If you had guessed Simone Leigh, you’d be correct. In her vision for the cooperative-designed 1930 pavilion, the artist representing the US turned the Federalist facade on its face to offer both an aesthetic possibility as much as a historical critique of the building, examining what it means to exhibit for America in the “Art World Olympics.”
“My main thought in approaching the exhibition was to ignore the idea of nationalism entirely,” Leigh said during the opening of the pavilion. Sovereignty, as the project is called, is about bringing ideas of lived experience and the body politic, while rooted in North America, to the global stage.
It seemed every aspect of Leigh’s presentation was thoughtfully connected to context and statement — and this was no immersive installation, but rather a proposal in sculpture, and by sculpture. In an age where art’s meaning has shifted in favor of its impact, Leigh’s pavilion sits firmly in the middle, open to critiques of the curatorial nature as much as it embodies the substance of au courant dialogues. Leigh’s Sovereignty is interpretable, but unable to be ignored.
“I chose the title Sovereignty because I was trying to figure out a way to point to ideas of self-determination,” explained Leigh, who won the Biennale’s Golden Lion for her contribution to the show’s international exhibition. “And also to now the fourth, fifth generation of Black feminist thought, which is a very polyglot, complicated thing. One thing we all agree on, and the real purpose of Black feminist thought, is our desire to be ourselves and to have control over our own bodies.”

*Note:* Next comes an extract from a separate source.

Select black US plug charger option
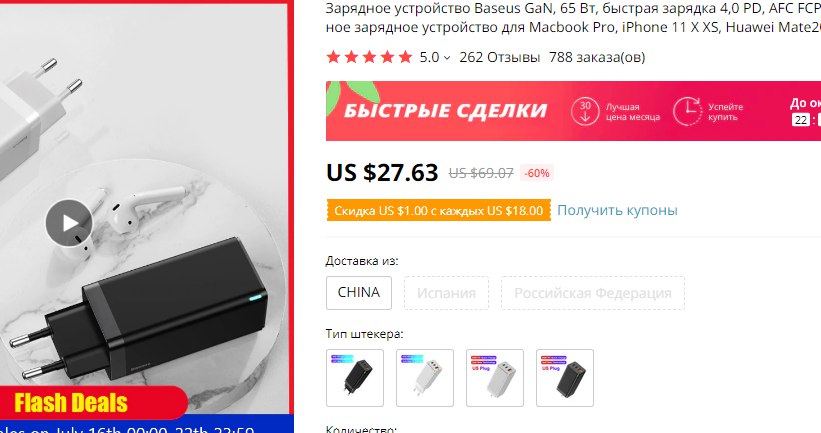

It’s not a far leap to understand why curator Eva Respini tapped Leigh for this year’s pavilion against the backdrop of Cecilia Alemani’s overarching theme, “Milk of Dreams,” an inquiry into the changing existence of humanity, including our very vessels of life.
Sovereignty’s first encounter is the transformation of the building itself, whose thatched grass roof is a rebuke to the 1931 Paris Colonial Exposition as much as a reference to the dwellings of Africa that such colonialist interpretations exoticized. At the entrance, it’s already apparent that Leigh is offering multiple layers of consideration and speaking to diverse histories.
“One of the other things I’ve tried to do with my work and the way I talk about my work is to remind people of other audiences, and that I have those other audiences, specifically Black women, in mind,” Leigh said in her opening remarks.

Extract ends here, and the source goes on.